My ‘quest’ for youth work had become bigger than my
‘quest’ for the one who was calling me into it… it was less about God and more
about the work, I had to surrender myself to the fact that even if I never did
full time Christian youth work – that that would be OK, because I would still
have Jesus – and He is enough.
Surrender is a tricky thing. And it wasn’t and isn’t and
never will be a onetime deal. It’s not a supernatural zap that takes all the
desires and hopes and dreams away. I still wanted it badly. But I had to ask myself if I wanted it to the point
where it was compromising my relationship with the loving Heavenly Father who
was the one who had planted the seed of vision in my heart 10 or so years
before…? The answer was no, and so surrender was the only path forward.
The journey through my last year in teaching was immense…
God was showing me over and over again of the stuff I needed to lay down and
let go of before I was able to move forward.
So after a years’ worth of surrendering daily to God’s
will, God’s plan and God’s timing – I finally get the hint and surrender my job
and my security into His hands. Not the easiest thing to explain to people when
the economy was so dodgy and there weren’t really any jobs out there - but then
that’s the point of being in God’s hands, quite often it’s not the easy option,
it’s the safest.
Literally within hours of me letting go, God stepped in.
God sends emails – did you know that?

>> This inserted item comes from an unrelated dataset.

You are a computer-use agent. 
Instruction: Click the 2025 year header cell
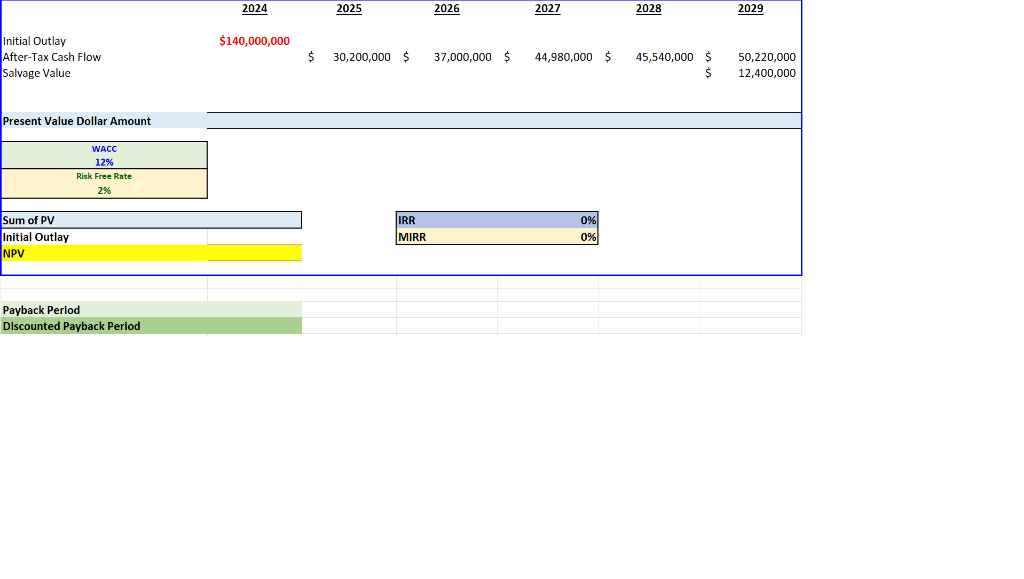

Well, maybe He uses other people to
actually click the send button, but this email was definitely from God.
Within about 15 hours of me submitting my letter of
resignation the details of a job landed in my inbox… with 2 days left to apply
– the organised, planning, (control freak) part of me panicked… which lead to a
few crazy emails back and forth – my application form and information was
submitted (not the best work I’d ever done) and the rest, as they say is
history.
If you had shown me the details of the job with loads of
time to apply, I possibly wouldn’t have given it a second glance. And yet –
here we are after a year of hearing about the job, and I believe I have the
best job in the world!
It wasn’t the job I dreamt about (before!) but it is the
job that God had ordained for me, chosen for me, sculpted for me, dreamed for
me – and boy, am I glad that God knows best!!!

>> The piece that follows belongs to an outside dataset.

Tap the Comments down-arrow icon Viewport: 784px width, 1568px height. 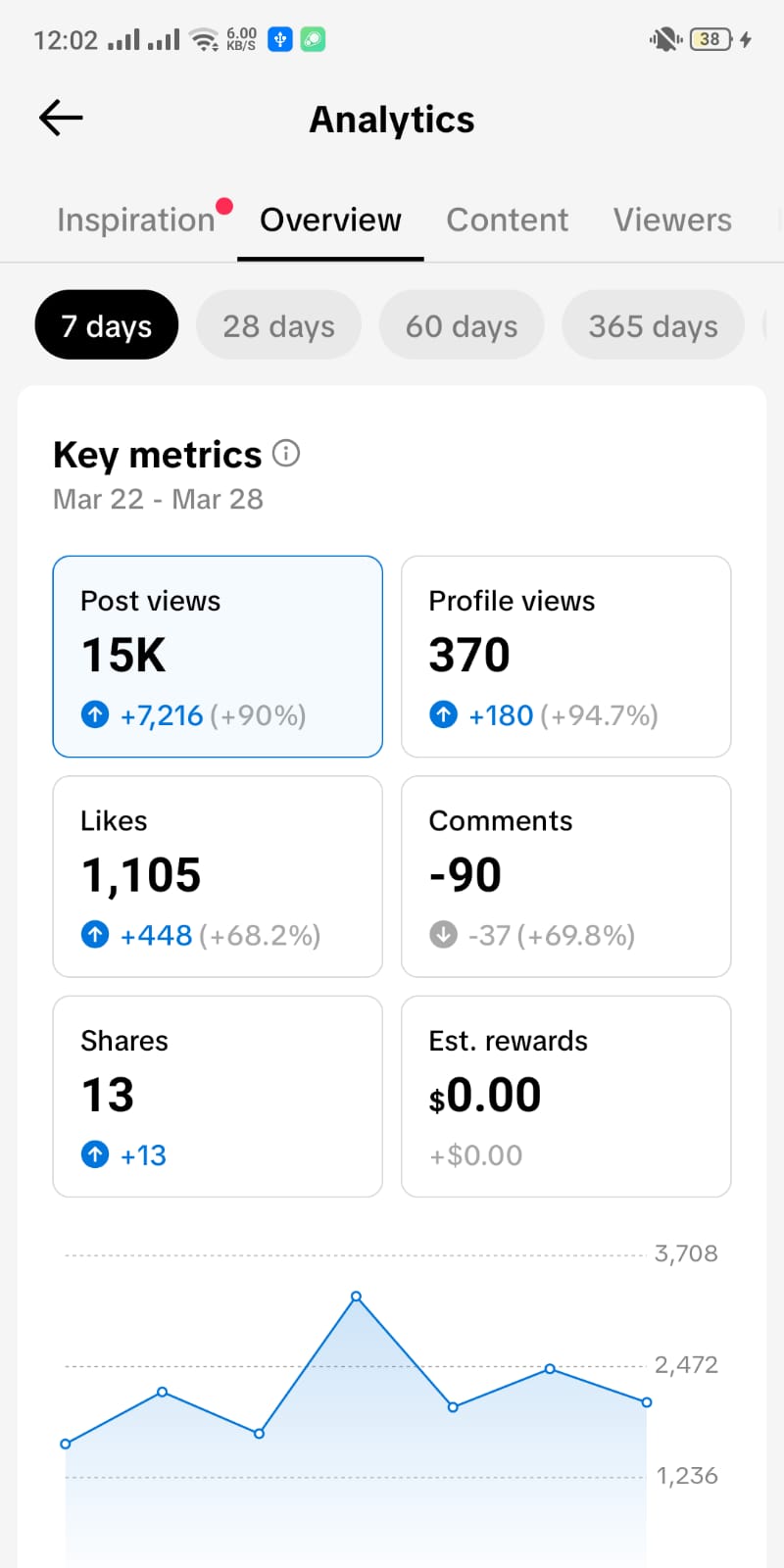point(443,935)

Now don’t get me wrong, I don’t live in some fantasy
world, I’ve not re-discovered Eden ,
every job, no matter how perfect, has its frustrations. Currently I’ve been
suffering death by rotas.
But the things I’ve learned through this whole process
have changed my life. It’s not rocket science, but then, the lessons we learn
best from God rarely are.
I’ve learned that the Bible is completely and totally
right when it describes God’s ways as perfect and higher than ours – and the
sooner I had learned that, the easier it would have been. His dream job for me, and my dream job for me at one point looked very different. I'm glad He's better at this than me.
I’ve learned that God doesn’t waste anything; He is able
to use everything in anything – as long as we offer it to Him to be used for
His purposes. Over that
last year I've been able to use experiences and skills which I had given up for
lost to support others, to encourage others and to build people up.
And above all, I’ve learnt that God is never done with
us. God is constantly shaping us, moulding us, creating us, just like the
potter at the wheel in Jeremiah 18. God is continually changing us to be more
like the person he wants us to be. Our job is to remain soft and mouldable. The
problem is, when we become hard and brittle and unmovable, God still needs to
shape us and change us, it just takes Him longer and it hurts more…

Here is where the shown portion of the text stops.